MONTPELIER - The leader of an organization of the HowardCenter and 15 other providers of developmental and behavioral health-care services in Vermont is working overtime in Montpelier right now to convince legislators to strip language in the budget that would mandate a 2% increase for direct care workers.

As lawmakers are working to finalize the state’s FY2015 budget, Julie Tessler, Executive Director of the Vermont Council of Developmental and Mental Health Services, Inc., is calling for the elimination of language that would require organizations like the Howard Center to provide workers with an increase “proportionate” to a 2% Medicaid funding increase proposed in the budget. 

Tessler and the Howard Center want the 2% increase.  But they want to decide how to use the money. “It’s in the best interest of the people we serve that we be able to make decisions like that,” Tessler told Vermont Digger  in a May 7 article on the issue.
If history is any indication, those types of “decisions” that Tessler is referring to rarely benefit direct care workers.  According to 2010 and 2011 federal tax filings by the Howard Center, Executive Director Todd Centybear’s annual salary jumped 28% in just one year going from $163,686 to $210,517.  The huge salary increase was handed to Centybear even though the organization’s total revenue only increased by about 5% during that period.  It’s important to note that in addition to running the HowardCenter, Centybear is the President of the Board of Directors of Tessler’s organization. Tessler also enjoyed a nice pay increase according to her organization’s 2010 and 2011 federal tax filings, her salary jumped 6.5% during that period to $97,972.  Her salary for that year accounted for about one quarter of the organization’s total revenue.  

“We’re disgusted but not surprised that HowardCenter leadership would be part of an effort to deny their workers a modest portion of a state funding increase,” said Mark Bernard, the Special Assistant to Council 93 Executive Director Frank Moroney.  “This latest move is consistent with previous efforts by management and part of a longstanding pattern of disrespect for the women and men who provide high-quality direct care to thousands of individuals and families.”  

AFSCME formally requested Howard Center’s tax returns from 2012 and 2013 on April 4.  The information request, sent to Howard Center Director of Operations Lorraine Jenne, has yet to be honored.  

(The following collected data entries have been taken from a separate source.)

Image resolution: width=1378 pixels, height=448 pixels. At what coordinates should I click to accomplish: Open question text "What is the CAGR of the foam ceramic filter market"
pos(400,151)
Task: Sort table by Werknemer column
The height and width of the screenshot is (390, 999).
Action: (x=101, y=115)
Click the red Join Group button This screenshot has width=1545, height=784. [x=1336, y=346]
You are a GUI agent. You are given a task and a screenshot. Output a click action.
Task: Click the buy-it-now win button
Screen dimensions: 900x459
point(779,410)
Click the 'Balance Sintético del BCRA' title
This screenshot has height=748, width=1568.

Meanwhile an AFSCME lawsuit  that would force the Howard Center to pay workers a long overdue 3% pay increase continues to move forward in Vermont Superior Court.  Unfair Labor Practices filed by AFSCME against the Howard Center are also proceeding before the National Labor Relations Board.
Fortunately, the AFSCME members working for the HowardCenter continue to build the strength of their local on a daily basis.  The number of dues paying members in the Local has nearly tripled over the past seven months.   By increasing the number of active members of the union, the workers stand a far better chance of securing better wages, benefits and working conditions.